"" Writer's Wanderings: Sports And The National Anthem

Monday, October 02, 2017

Sports And The National Anthem

It's football season and instead of arguments over who will win the season and duke it out at the next Super Bowl, the argument is over standing or kneeling for the National Anthem. As always my curious mind takes over and I begin to wonder, why do we even play the Anthem at sports events? I know I love to hear it played by the OSU marching band at the beginning of the Buckeyes games especially because the horseshoe stadium full of 100,000+ usually sings with the band. It is a moment of pride in my country--right or wrong in some instances but free in so many ways that others around the world are not.
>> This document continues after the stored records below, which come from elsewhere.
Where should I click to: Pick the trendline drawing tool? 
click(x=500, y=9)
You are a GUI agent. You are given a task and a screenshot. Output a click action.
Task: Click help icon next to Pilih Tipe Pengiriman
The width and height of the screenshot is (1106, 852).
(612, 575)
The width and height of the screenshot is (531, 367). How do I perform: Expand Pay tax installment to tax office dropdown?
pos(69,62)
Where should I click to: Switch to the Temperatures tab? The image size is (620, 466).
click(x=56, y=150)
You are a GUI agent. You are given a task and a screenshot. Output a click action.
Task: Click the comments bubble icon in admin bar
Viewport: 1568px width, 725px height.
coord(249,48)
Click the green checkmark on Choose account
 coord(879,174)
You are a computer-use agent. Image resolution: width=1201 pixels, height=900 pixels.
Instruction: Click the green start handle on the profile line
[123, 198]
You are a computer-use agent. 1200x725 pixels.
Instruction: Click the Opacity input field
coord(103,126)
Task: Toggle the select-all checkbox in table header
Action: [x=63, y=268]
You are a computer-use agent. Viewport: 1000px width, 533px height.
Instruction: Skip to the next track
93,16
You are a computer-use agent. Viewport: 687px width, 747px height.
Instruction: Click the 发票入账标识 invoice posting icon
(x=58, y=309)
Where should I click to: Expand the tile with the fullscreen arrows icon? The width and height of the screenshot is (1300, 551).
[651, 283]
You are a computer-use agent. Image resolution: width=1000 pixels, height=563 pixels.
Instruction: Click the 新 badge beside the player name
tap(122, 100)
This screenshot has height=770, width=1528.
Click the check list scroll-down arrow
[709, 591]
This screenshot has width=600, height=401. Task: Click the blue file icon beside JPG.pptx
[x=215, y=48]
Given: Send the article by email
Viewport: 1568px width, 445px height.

Francis Scott Key penned the words. As the story goes he was inspired by the flag that flew strong in the midst of the battle at Fort McHenry in Maryland as the British bombed it in the war of 1812. What some might find amusing is that the words were set to an English drinking song, "To Anacreon In Heaven" written by John Stafford Smith. But where did it start playing at sports games?

The Star Spangled Banner, written in 1814, did not even become the official national anthem until 1931 but before that time it was played for many events. In 1916, President Woodrow Wilson declared it should be played at all official events but even before that it was played as early as 1862 during the Civil War at the opening day baseball game at Union Base Ball and Cricket Grounds in Brooklyn, NY.

In the 1890s the Star Spangled Banner was played at several ball games but not until 1918 did it really make a big impression in the sports world. It was opening day for baseball in Chicago, Boston Red Sox vs. Cubs. We were 17 months into a war to end all wars and 100,000 had already died fighting. Fred Thomas, the Red Sox third baseman who was on furlough from the Navy, saluted. Other players displayed their feelings with hands over hearts. The crowd that was standing began to sing. It was reported in the New York Times that the end of the song was met with "thunderous applause and rent the air with a cheer that marked the highest point of the day's enthusiasm." That's saying a lot when the game included such players as Babe Ruth.

The playing of the SSB did not happen at every ballgame simply because it required hiring a band that was expensive back then. Sound systems came into being around World War II and changed that. Soon the SSB was heard at many sporting events as well as the theater and the movies.

During the Vietnam War, the NFL commissioner, Pete Rozelle, enforced a policy that all players were to stand at attention during the playing of what was now the national anthem with their helmets tucked under their arms. They were not to talk, chew gum or move their feet. Apparently while the government cannot restrict first amendment rights, owners of sports teams can require certain behavior from their players in their contracts.

We have been to many countries where their national anthem has been played at events we have attended. As a matter of respect, we have stood with the citizens of that country as they honor their flag. It didn't meant that we agreed with their politics. It was all a matter of respect.